Sebbene non sia sempre possibile prevenire un evento acuto, alcune strategie possono ridurre significativamente il rischio:

  • Controllo dei fattori vascolari: Mantenere la pressione arteriosa, il colesterolo e la glicemia entro i limiti normali protegge la microcircolazione dell'orecchio interno.
  • Igiene e vaccinazioni: Proteggersi dalle infezioni virali comuni e vaccinarsi (ad esempio contro l'herpes zoster) può prevenire alcune forme di sindrome vestibolare.
  • Attenzione ai farmaci: Informare sempre il medico di eventuali sintomi uditivi o di equilibrio quando si iniziano nuove terapie farmacologiche.
  • Sicurezza fisica: Utilizzare protezioni adeguate durante attività sportive a rischio per evitare traumi cranici.
  • Stile di vita: Una dieta equilibrata, povera di eccessi di sale (che può influenzare i liquidi dell'orecchio interno), e una regolare attività fisica aiutano a mantenere il sistema dell'equilibrio efficiente.

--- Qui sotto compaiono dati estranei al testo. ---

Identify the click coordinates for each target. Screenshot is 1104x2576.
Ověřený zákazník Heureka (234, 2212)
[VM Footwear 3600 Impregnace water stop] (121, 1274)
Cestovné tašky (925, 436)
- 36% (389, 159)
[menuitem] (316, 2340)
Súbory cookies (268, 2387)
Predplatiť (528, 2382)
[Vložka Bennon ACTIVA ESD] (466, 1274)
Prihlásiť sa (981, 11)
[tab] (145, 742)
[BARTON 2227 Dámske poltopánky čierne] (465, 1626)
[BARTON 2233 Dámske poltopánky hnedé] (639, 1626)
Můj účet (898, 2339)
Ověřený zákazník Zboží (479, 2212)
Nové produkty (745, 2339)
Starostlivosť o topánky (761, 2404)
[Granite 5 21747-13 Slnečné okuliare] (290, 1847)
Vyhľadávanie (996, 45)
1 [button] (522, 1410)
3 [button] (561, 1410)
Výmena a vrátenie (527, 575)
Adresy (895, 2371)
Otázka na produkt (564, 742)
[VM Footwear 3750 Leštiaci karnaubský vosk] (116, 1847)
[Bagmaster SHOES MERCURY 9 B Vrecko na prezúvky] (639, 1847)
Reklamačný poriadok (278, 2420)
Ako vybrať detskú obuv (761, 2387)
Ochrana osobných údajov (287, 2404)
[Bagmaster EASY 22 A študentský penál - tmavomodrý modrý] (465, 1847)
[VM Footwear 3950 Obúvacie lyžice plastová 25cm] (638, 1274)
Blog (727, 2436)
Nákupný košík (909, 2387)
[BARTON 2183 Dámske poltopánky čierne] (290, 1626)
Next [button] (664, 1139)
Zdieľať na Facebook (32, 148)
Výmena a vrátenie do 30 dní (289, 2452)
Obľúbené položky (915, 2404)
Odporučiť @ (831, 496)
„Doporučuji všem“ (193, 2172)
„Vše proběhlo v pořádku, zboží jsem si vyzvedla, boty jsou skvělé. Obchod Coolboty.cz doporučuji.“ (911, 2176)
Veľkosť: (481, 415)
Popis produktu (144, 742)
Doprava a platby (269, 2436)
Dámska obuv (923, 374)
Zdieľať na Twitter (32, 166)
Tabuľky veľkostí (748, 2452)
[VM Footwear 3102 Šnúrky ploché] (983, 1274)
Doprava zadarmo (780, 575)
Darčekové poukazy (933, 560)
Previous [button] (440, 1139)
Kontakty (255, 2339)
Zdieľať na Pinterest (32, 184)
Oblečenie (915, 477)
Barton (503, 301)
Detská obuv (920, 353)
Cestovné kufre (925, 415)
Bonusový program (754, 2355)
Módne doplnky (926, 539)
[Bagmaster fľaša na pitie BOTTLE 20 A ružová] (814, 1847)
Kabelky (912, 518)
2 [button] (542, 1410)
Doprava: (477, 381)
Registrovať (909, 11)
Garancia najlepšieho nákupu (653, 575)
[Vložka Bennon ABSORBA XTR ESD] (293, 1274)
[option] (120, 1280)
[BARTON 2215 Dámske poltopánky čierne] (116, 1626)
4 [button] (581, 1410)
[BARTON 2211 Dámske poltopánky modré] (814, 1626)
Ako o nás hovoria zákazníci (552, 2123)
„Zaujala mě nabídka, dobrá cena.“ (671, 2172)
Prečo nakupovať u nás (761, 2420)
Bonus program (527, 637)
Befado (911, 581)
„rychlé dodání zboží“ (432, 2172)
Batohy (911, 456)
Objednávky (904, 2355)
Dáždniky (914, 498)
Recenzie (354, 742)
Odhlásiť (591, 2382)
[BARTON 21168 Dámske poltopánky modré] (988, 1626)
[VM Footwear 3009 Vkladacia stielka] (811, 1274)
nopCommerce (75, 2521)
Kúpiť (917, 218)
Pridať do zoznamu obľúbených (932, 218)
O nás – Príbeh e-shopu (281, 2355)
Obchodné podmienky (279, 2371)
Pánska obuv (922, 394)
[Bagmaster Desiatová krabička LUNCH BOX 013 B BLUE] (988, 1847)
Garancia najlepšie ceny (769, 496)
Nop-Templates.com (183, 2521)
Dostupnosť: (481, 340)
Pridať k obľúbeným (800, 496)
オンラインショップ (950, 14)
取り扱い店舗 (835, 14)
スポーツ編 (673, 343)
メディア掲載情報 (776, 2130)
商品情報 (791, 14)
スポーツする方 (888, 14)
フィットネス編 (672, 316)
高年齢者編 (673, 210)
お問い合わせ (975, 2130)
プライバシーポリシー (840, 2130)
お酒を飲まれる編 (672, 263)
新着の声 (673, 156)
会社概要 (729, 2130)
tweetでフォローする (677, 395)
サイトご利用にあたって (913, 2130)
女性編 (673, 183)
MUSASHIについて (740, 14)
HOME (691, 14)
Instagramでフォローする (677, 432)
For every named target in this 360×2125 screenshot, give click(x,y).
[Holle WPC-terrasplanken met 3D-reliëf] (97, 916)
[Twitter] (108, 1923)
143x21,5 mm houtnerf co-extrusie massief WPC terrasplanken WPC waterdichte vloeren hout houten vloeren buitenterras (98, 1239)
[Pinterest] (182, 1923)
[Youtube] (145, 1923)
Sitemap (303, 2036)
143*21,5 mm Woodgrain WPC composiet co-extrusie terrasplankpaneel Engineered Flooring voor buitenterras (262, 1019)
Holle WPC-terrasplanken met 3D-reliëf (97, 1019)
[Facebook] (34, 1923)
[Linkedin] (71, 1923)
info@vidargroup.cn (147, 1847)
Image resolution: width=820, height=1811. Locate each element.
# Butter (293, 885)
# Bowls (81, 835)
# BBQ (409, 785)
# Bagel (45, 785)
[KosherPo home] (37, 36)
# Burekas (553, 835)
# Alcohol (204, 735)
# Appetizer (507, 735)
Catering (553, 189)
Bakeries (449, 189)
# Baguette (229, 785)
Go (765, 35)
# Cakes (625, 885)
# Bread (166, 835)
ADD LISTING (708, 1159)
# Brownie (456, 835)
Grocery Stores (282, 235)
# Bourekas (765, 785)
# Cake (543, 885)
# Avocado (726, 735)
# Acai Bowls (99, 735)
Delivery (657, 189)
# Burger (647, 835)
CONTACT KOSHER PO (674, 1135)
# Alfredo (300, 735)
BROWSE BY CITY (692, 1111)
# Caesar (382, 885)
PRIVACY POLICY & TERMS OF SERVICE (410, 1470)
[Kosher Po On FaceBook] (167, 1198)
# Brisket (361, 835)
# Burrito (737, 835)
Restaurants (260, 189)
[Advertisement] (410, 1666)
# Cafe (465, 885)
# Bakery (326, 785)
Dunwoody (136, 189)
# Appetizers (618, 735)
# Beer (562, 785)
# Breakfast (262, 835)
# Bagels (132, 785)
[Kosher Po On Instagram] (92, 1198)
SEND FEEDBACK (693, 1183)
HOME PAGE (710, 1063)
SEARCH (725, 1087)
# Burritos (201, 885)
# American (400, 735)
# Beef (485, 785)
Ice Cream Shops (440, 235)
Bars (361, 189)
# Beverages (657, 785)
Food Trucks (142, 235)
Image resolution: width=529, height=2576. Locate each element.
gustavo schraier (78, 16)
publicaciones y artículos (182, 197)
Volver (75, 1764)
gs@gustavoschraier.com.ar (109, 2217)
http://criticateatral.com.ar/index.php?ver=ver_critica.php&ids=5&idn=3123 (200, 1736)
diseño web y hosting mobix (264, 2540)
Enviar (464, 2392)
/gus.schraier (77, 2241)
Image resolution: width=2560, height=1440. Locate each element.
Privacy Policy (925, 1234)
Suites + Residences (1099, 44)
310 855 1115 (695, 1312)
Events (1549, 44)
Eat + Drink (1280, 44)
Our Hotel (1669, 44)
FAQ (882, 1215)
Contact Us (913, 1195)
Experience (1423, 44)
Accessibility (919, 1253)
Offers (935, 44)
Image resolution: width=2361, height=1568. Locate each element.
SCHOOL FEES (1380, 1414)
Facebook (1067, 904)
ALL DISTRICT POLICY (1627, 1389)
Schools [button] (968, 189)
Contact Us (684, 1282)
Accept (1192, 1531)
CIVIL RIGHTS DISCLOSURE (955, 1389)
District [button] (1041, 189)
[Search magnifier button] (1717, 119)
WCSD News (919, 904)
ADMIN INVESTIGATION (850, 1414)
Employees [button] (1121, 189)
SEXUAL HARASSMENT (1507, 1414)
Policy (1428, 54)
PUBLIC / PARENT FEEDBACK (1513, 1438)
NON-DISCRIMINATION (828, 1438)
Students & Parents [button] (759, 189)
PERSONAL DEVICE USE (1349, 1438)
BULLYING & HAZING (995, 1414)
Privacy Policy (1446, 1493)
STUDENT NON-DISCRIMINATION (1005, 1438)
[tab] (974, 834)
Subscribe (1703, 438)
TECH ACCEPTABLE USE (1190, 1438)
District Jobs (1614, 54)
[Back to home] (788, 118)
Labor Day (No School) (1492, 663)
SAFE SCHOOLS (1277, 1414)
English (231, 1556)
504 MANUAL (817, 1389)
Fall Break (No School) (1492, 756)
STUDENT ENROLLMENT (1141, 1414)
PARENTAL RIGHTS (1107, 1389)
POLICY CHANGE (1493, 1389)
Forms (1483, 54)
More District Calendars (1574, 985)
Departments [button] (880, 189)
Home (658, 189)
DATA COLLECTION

Quando Consultare un Medico

Una sindrome vestibolare acuta deve essere sempre considerata un'emergenza medica fino a prova contraria. È necessario recarsi immediatamente in un pronto soccorso se la vertigine è accompagnata da uno dei seguenti "segnali d'allarme" (red flags):

  • Improvvisa perdita dell'udito profonda.
  • Mal di testa intenso e diverso dal solito, specialmente se localizzato alla nuca.
  • Visione doppia o perdita parziale della vista.
  • Debolezza o formicolio a un braccio, a una gamba o a metà del volto.
  • Difficoltà a articolare le parole o a deglutire.
  • Incapacità assoluta di stare in piedi o camminare, anche con aiuto.
  • Stato di confusione mentale o alterazione della coscienza.

Anche in assenza di questi sintomi gravi, una vertigine che dura più di qualche ora richiede una valutazione specialistica otorinolaringoiatrica o neurologica per una corretta diagnosi e per iniziare tempestivamente la terapia più idonea.